建築家が手がけた二世帯でもライブラリー・オーナーズルームで趣味を楽しむ「時の移ろいと彩りを楽しむ住まい」

前編:建築家が手がけた二世帯が過ごしやすい工夫が盛りだくさん「時の移ろいと彩りを楽しむ住まい」

最近増加している二世帯住宅。二つの家族が暮らすとなると、お互いのプライバシーや距離感、導線を意識した家づくりが大切です。今回は建築家が手がけた、「時の移ろいと彩りを楽しむ住まい」を意識した住宅をご紹介。前編では1階をメインにご紹介しましたが、この後編ではキッチンやライブラリーといった1階の残りのスペースのほか、2階についてご紹介します。

キッチン・家事室からドッグスペースへ

カウンターキッチンに立てば、ダイニングの様子を見ながら調理が可能。ゆるやかに周りのスペースと繋がっており、程よい距離感で接することができます。

キッチンと脱衣室の間には家事室を設け、二つの空間を直結。家事動線が良くなる配置に工夫されています。

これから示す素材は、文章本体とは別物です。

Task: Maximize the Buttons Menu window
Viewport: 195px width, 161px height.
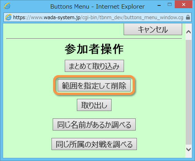Action: pyautogui.click(x=170, y=4)
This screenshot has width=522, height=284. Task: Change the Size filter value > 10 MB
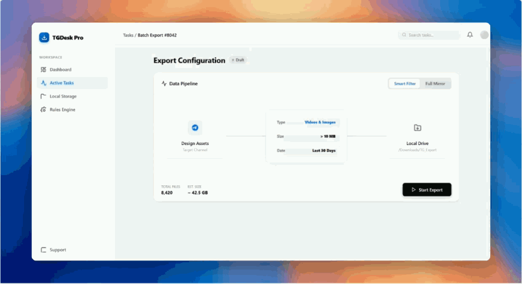[x=328, y=137]
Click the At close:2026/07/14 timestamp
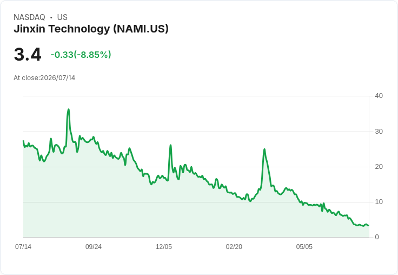 (x=44, y=78)
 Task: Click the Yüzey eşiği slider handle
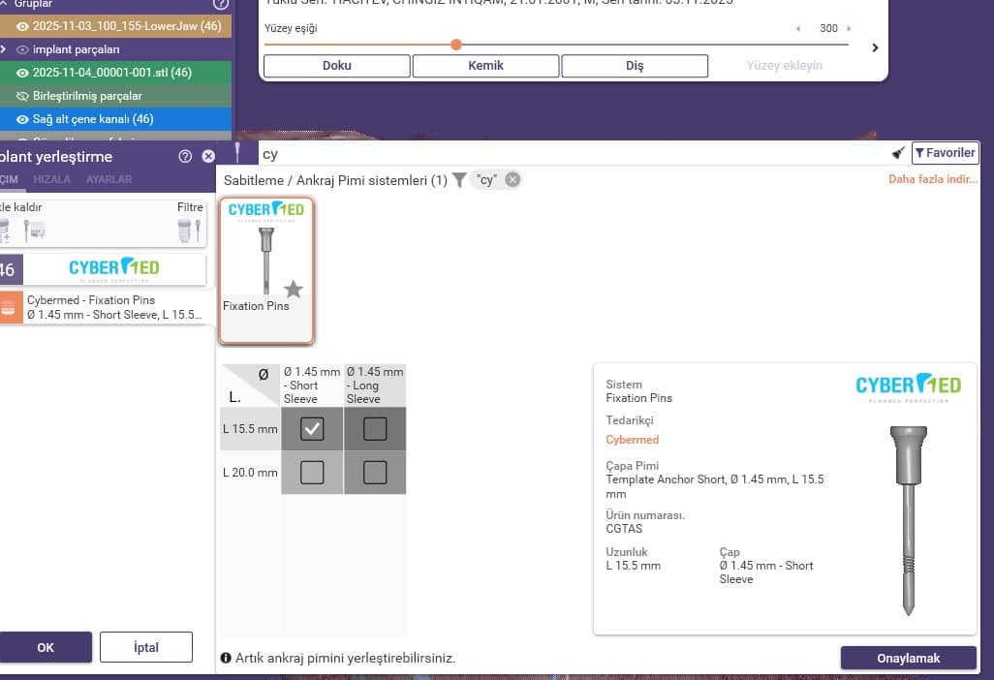pyautogui.click(x=456, y=45)
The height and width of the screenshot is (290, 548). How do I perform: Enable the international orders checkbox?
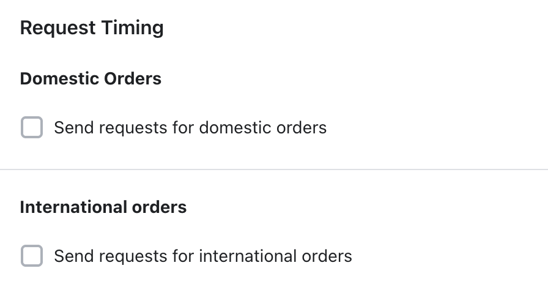tap(32, 256)
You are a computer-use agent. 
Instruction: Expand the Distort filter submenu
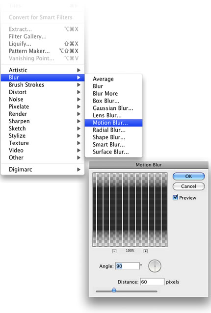coord(43,92)
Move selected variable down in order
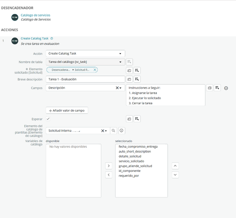The height and width of the screenshot is (218, 236). [175, 175]
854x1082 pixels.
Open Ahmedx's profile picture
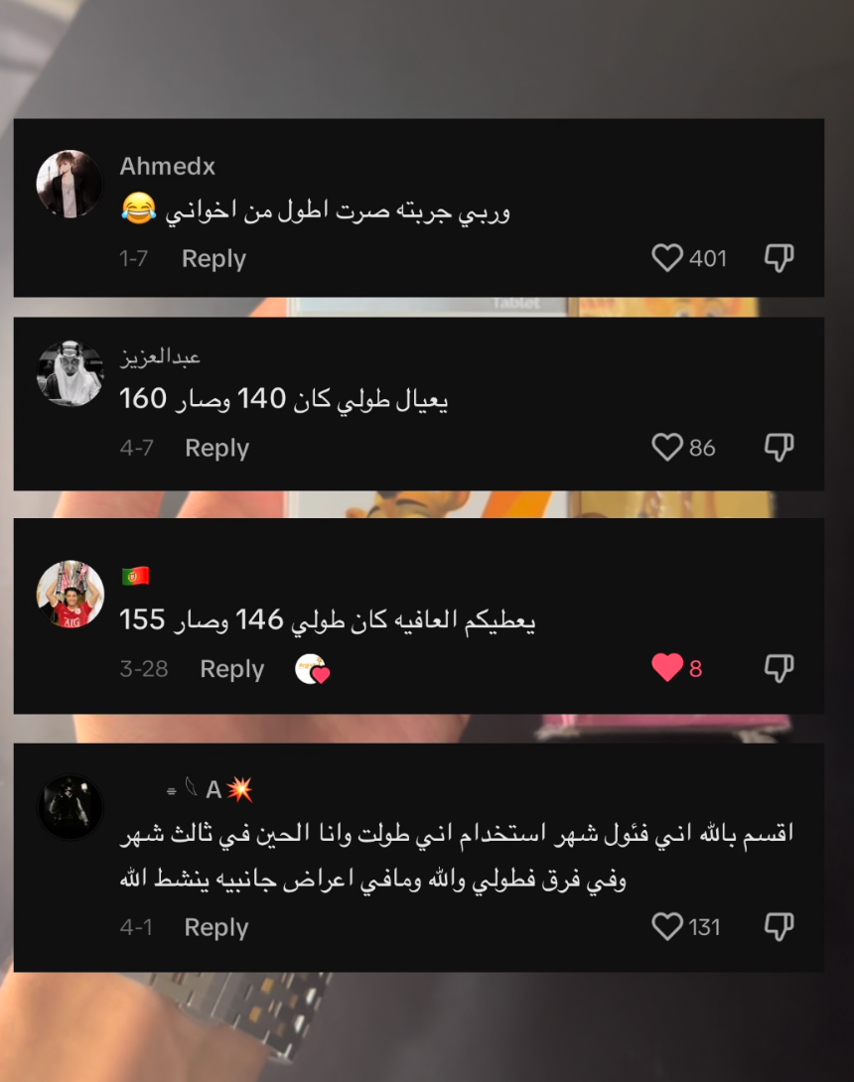click(x=70, y=184)
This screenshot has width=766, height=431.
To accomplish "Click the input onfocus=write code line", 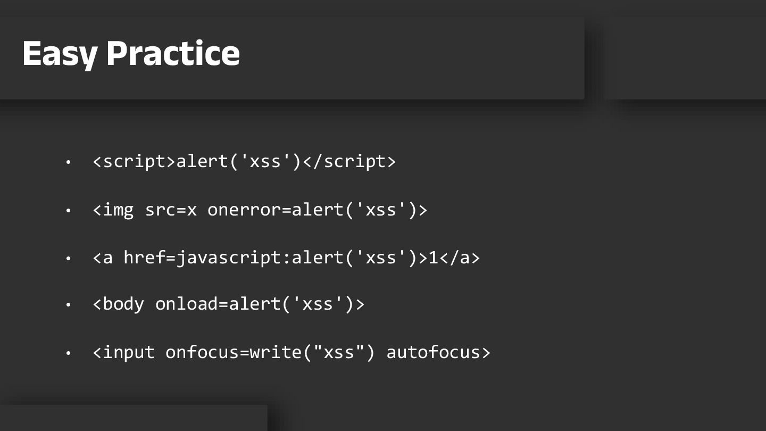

その奥にはドックスペースが設けられており、扉を開ければ中庭と外干しスペースへの移動も楽々。シンプルながらも、無駄のない動きを実現できる機能的な空間づくりになっているんです。

趣味を楽しめるライブラリー空間をどう使う?

1階に設けられたこちらは、好きに趣味を楽しめるライブラリー空間。窓際には窓際の造作ベンチが設けられており、ここでコーヒー片手に読書をするなんて過ごした方も素敵ですね。

今回の家づくりに当たってどのような思い入れがあるかも聞いており、今回の建築家は、奥様のピアノへの想いを読み取りつつ、お子様の感性を育んでいきたい、という意思を感じたとのこと。

かなり生活に近い位置にあるということと、ピアノをお子様に教えている様子を想像しながら、生活のワンシーンとして溶け込みつつ、少しだけ特別感を演出するためにこの場所をステージに見立てたそう。1段分ステップを設けたシチュエーションにすることで、印象的な設えになっています。

バルコニーでは天体観測も楽しめそう

階段を上がると、バルコニーがお出迎え。天井部分が空いているので、夜空を眺めながら晩酌をしたり天体観測も楽しめたりできちゃいます。おうちにいながらリラックスして疲れを癒せる、特別な空間です。

特別感のある、完全防音・暗闇のオーナーズルーム

趣味を楽しめるライブラリーを抜け、階段を上がった先にはオーナーズルームが入っています。趣味の音楽や読書、映画を楽しめるよう完全防音、暗闇に設計されているお部屋で、趣味に没頭するのはもちろん、集中して仕事をしたいときにもぴったり。天井高を確保するため、階段の途中で部屋に入る中2階の位置に配置し、屋根の高さは揃えています。

機能的で使いやすい子供部屋&主寝室

建築家が提案する「ゴールデン4畳半」。造作のカウンターデスクとオープンクローゼットが備わっていることで、後で揃えるのはベッドのみと準備も少しは楽になるかもしれません。必要十分な広さと機能的なつくりに仕上がっており、収納スペースもたっぷりです。

主寝室は広めにデザイン。ウォークインクローゼットを入り口側に配置することで、少しでもリビングから距離を取ることができよう、配慮しているといいます。就寝スペースからある程度離れることで、意識的にも落ち着いて休むことができますね。

いかがでしたでしょうか?

実際の住宅に暮らすご家族によると、生活空間自体をとても心地よく、かつ流れる音楽のように過ごしているとのこと。これから先長く暮らしていくことで、さらに使い勝手の良さや快適さを感じられると思います。二世帯住宅を考えている方は、ぜひ参考にしてみてはいかがでしょうか。